Postgres for Backend Engineers

Indexing Past B-tree

Ravinder·June 1, 2025·7 min read

PostgresDatabaseSQLIndexingPerformance

Series

Postgres for Backend Engineers

Part 1 of 10

Start of series

Part 2 →

Locking and Contention

Most engineers reach for a B-tree index reflexively—and for good reason. B-trees handle equality and range queries over orderable types efficiently, cover the majority of OLTP access patterns, and require no configuration beyond the column name. The problem surfaces when your workload drifts outside that comfort zone: full-text search, geometric proximity, sparse high-cardinality columns, monotonically growing timestamps across billions of rows. At that point the B-tree either produces a bloated index that slows writes more than it helps reads, or simply cannot express the query semantics you need.
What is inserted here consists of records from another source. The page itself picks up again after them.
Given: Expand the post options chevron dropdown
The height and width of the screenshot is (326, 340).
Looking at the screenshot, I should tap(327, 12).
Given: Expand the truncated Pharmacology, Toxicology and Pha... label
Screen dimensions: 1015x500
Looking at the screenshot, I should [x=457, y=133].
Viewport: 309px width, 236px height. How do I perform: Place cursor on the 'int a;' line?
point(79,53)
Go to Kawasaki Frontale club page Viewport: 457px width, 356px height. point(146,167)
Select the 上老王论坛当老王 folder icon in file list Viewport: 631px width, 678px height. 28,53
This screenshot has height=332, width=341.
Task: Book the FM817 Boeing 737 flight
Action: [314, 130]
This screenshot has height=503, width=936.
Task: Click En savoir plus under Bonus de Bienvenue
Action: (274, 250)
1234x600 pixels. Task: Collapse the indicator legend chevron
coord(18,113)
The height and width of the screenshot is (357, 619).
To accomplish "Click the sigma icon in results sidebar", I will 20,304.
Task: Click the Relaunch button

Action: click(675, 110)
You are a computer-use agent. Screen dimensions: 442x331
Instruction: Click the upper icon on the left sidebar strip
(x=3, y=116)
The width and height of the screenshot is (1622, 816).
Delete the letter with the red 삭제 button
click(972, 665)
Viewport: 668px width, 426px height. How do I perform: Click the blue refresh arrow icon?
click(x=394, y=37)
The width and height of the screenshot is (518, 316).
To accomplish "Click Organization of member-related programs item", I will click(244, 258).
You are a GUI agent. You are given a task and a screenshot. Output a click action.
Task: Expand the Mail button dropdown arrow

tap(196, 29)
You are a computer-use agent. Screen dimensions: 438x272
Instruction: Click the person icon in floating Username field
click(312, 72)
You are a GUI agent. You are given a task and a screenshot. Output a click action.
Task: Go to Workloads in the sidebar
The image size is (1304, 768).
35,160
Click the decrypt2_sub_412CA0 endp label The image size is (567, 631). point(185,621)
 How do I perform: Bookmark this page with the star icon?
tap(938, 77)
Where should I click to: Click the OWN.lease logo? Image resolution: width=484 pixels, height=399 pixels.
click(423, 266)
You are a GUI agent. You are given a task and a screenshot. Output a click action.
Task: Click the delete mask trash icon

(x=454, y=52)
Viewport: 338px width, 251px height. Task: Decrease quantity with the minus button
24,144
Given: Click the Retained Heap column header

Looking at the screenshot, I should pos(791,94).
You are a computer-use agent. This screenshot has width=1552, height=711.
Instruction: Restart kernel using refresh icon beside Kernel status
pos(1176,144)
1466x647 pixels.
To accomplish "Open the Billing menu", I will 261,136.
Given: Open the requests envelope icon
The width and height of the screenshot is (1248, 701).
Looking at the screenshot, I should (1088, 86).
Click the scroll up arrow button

This post walks through the index types Postgres provides beyond B-tree, with enough mechanical grounding to make them first-class tools rather than last-resort curiosities.

Why Index Internals Matter

Before diving into specific types, it helps to frame what an index actually is in Postgres: a separate on-disk structure that stores a partial projection of table data in a form optimized for a specific class of lookup. Each index type defines its own:

Access method — how Postgres traverses the structure during scans
Operator classes — which operators (=, <@, @@, &&) the index can satisfy
Write amplification — how much extra I/O each INSERT or UPDATE produces

flowchart LR Query --> Planner Planner -->|Chooses access path| IndexScan Planner -->|Fallback| SeqScan IndexScan --> AM[Access Method] AM --> BTree[B-tree\nequality · range] AM --> GIN[GIN\narrays · JSONB · FTS] AM --> GiST[GiST\ngeometry · ranges · FTS] AM --> BRIN[BRIN\ncorrelated ranges] AM --> Hash[Hash\nequality only]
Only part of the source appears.